Verifying relations

1. Jan 15, 2009

bengaltiger14

1. The problem statement, all variables and given/known data

Verify that the relation x^2 + y^2 = 1 is a solution to the differential equation:
dy/dx = xy/(x^2 - 1)

Can anyone point me in the right direction on how to begin to solve this problem? Do I take integral of the DE and just plug into equation?

Last edited: Jan 15, 2009
2. Jan 15, 2009

rock.freak667

You could take x^2 + y^2 = 1 and find dy/dx and see if it is the same as the DE

3. Jan 15, 2009

bengaltiger14

dy/dx is just 2x+2y. So it does not equal correct?

4. Jan 15, 2009

rock.freak667

2x+2y(dy/dx)=0 is what you get when you differentiate implicitly with repect to x. Now just find dy/dx and do a bit of algebra.

5. Jan 15, 2009

bengaltiger14

I'm sorry but I'm really slow at DE's.

2x+2y(dy/dx)=0

What do you mean find dy/dx. I thought dy/dx was 2x+2y=0.

Are you saying to solve for dy/dx in the first equation?

6. Jan 15, 2009

rock.freak667

Yes, make dy/dx the subject of the equation.

EDIT: is the relation supposed to be y2-x2=1 ?

Last edited: Jan 15, 2009
7. Jan 15, 2009

bengaltiger14

2y(dy/dx) = -2x

divide by 2y:

dy/dx = -2x/2y

8. Jan 15, 2009

rock.freak667

So dy/dx= -x/y right?

Now multiply the numerator and denominator by y.

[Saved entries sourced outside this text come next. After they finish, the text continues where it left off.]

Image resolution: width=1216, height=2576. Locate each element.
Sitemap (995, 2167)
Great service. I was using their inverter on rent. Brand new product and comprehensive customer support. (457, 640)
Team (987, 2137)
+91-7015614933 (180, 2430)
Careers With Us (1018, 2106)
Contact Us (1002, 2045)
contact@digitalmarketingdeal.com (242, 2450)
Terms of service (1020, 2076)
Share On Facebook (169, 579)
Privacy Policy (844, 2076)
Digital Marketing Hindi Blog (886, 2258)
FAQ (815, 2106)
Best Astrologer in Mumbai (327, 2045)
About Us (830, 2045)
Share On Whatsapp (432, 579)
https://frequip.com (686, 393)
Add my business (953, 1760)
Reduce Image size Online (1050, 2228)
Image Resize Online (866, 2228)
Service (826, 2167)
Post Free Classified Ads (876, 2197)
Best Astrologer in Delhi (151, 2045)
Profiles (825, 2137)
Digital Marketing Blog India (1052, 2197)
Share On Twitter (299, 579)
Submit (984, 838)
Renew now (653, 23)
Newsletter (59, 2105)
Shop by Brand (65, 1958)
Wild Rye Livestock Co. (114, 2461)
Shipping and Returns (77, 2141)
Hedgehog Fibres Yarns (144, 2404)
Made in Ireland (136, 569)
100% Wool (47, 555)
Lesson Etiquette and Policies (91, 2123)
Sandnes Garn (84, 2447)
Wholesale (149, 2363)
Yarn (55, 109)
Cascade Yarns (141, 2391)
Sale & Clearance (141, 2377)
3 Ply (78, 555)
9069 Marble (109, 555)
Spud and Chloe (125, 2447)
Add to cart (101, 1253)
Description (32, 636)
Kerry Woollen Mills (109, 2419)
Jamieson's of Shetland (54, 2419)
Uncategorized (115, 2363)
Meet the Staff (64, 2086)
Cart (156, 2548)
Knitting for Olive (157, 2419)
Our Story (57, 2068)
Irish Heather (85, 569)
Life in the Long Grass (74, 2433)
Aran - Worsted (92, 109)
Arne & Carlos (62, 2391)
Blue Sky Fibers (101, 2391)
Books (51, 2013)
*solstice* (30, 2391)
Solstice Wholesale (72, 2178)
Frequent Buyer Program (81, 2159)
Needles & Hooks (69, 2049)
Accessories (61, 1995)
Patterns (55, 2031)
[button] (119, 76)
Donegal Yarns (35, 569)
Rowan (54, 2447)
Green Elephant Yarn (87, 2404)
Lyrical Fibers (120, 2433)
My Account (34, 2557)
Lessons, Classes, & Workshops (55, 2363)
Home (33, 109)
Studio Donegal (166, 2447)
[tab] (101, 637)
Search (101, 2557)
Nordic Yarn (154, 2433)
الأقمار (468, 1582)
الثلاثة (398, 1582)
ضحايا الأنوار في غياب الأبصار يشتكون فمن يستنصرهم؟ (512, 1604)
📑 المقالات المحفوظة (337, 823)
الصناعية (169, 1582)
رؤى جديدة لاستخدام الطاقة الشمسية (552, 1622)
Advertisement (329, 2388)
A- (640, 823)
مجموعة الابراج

(Forget my edit in the previous post)

9. Jan 15, 2009

bengaltiger14

dy/dx = -xy

That is the answer to the problem? So the DE is not a solution.

10. Jan 15, 2009

rock.freak667

If dy/dx=-x/y and you multiply by y/y, do you really get dy/dy=-xy or -xy/y2?

11. Jan 15, 2009

bengaltiger14

yeah, your right... dy/dx = -xy/y^2

But the top y would just cancel and the y^2 would become y again so why do that?

12. Jan 15, 2009

rock.freak667

Don't cancel out anything. Keep it the way it is. Now from the relation x2+y2=1, what is y2 equal to?

13. Jan 15, 2009

bengaltiger14

y^2 = 1-x^2

14. Jan 15, 2009

rock.freak667

Now in the equation

$$\frac{dy}{dx}=\frac{-xy}{y^2}$$

Replace y2.

15. Jan 15, 2009

bengaltiger14

dy/dx = -xy/1-x^2

So they do equal. If you multiply by -1, it gives the DE.

16. Jan 15, 2009

rock.freak667

and if it gives the DE, it is a solution of it.

17. Jan 15, 2009

bengaltiger14

Cool..Thank you very much for your help and patience.